Галуа залился беззвучным смехом и, оборвав его, оборвав неожиданно, принялся тереть глаза, всхлипывая и причмокивая.
— Одним словом, когда он выезжал из Америки, у него был разговор с президентом. И тот сказал ему: может случиться так, что он, Уилки, прибудет в Каир, когда там будет Роммель, и явится в Москву, когда туда пожалует… ну, например, Модель или Манштейн. Слыхали, Модель или Манштейн в Москве! Простите меня, но они не только вести себя не могут, они еще невежественны.
— И как эти прогнозы помогли Уилки, когда он увидел Россию?
— Признаться, он не ожидал встретить Россию такой. «Русские держатся, и в их руках даже Сталинград…» Слышите, даже Сталинград! Одним словом, Уилки ведет себя так, будто имеет задание отколоть Черчилля от трех великих и изолировать.
— Мне это уже кто-то говорил, — сказал Тамбиев.
— Кто? — спросил Галуа, встревожившись. Казалось, слова эти не должны были вызвать такой тревоги.
— Мне так кажется, мистер Клин, — произнес Тамбиев, пораздумав.
У Галуа это вызвало почти отчаяние.
— Вы полагаете, что я заимствовал эту мысль у Клина?
— Нет, я говорю о совпадении, — заметил Тамбиев, смутившись. Галуа решительно не хотел, чтобы ассоциация с Клином возникла у Николая Марковича. Вот она, периодическая система политических позиций и ориентации. У каждого свое гнездышко. Баркер — это не Галуа, Галуа — это далеко не Клин, хотя, как это имеет место теперь, могут быть и совпадения… мнений.
— Не хочу я совпадений с этим черносотенцем! — возопил Галуа в совершенном смятении.
То, что Тамбиев знал о Клине, в какой-то мере объясняло отчаяние Галуа. Но, глядя на то, в какое замешательство был повергнут Галуа, Николай Маркович подумал, что он, Тамбиев, не все знает о Клине.

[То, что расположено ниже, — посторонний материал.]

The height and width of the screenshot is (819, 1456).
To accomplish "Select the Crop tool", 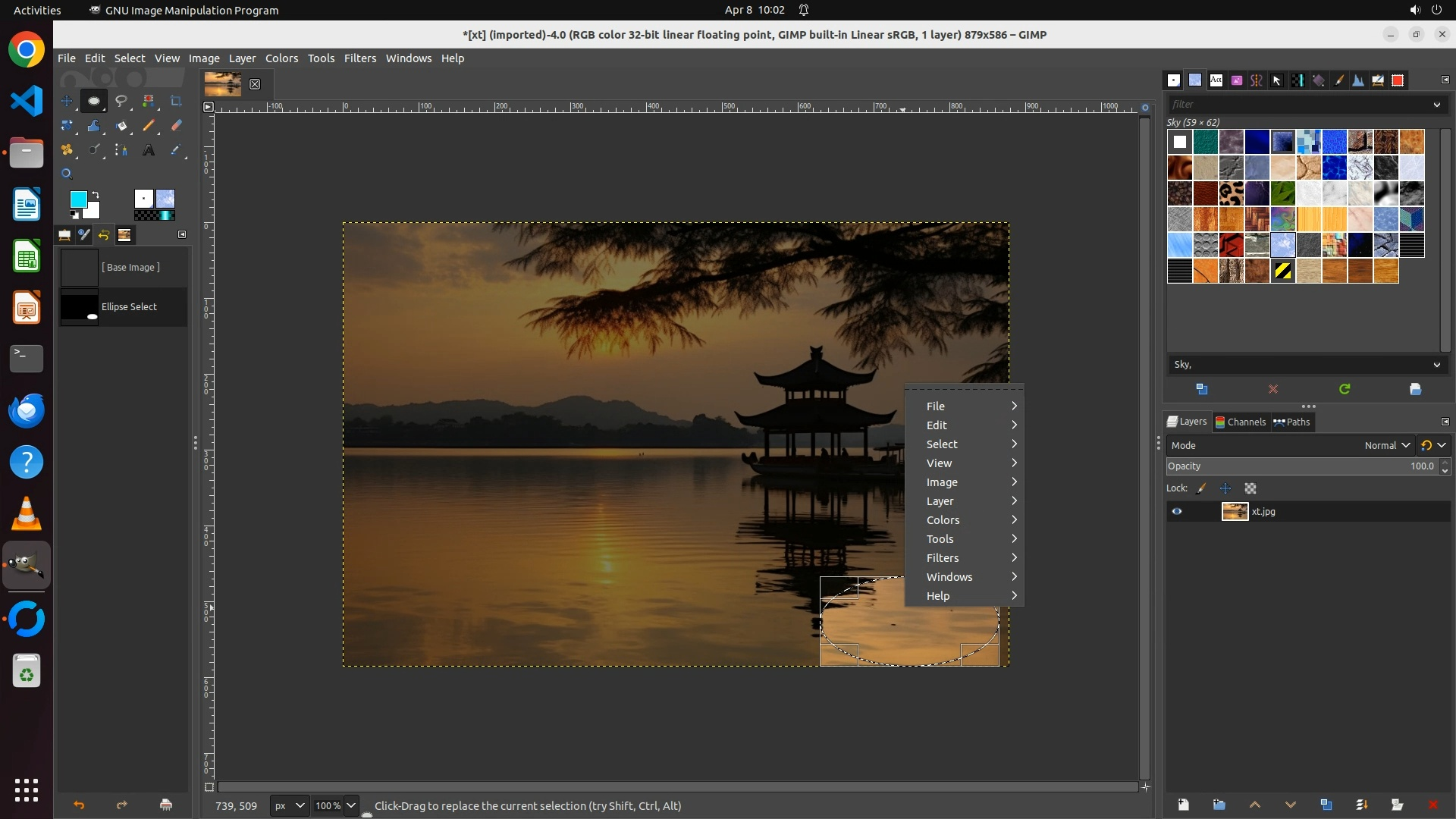I will (176, 101).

Тамбиеву показалось, что пресс-конференцию ведет не тот Уилки, о котором говорил Галуа. Быть может, утром он и выглядел цветущим толстяком в синем халате, но сейчас это был заметно рыхлый человек с млечными кругами вокруг глаз, которому явно не хватало дыхания, когда его речь становилась темпераментной или жесты убыстрялись. Он, видимо, знал свою особенность, поэтому повел рассказ в подчеркнуто размеренных тонах, перемежая его паузами. По крайней мере, начало рассказа выглядело так.
Он сказал, что был подо Ржевом и видел много такого, что глубоко взволновало его. По его словам, у человека непредвзятого не может не вызвать восхищения великий дух самопожертвования, который свойствен подвигу России. Он сказал, что разговаривал со многими русскими, среди которых были и люди известные — профессиональные военные, деловые люди, писатели, — и, должен сказать, был свидетелем речей неистовых по адресу союзников.
Корреспонденты, с веселой хлопотливостью орудующие своими перьями и карандашами, затихли. Видимо, наступила минута, которую все ждали. Воспользовавшись этим, Уилки встал и тихо пошел вдоль длинного стола, за которым сидели корреспонденты. Как показалось Тамбиеву, в его лице была та доброта и открытость, которая располагала к нему людей и породила так много легенд о непобедимом обаянии Уилки. Пожалуй, были правы те, кто утверждал, что мягкостью движений, какой-то ласковой вкрадчивостью Уилки был похож на красивого кота.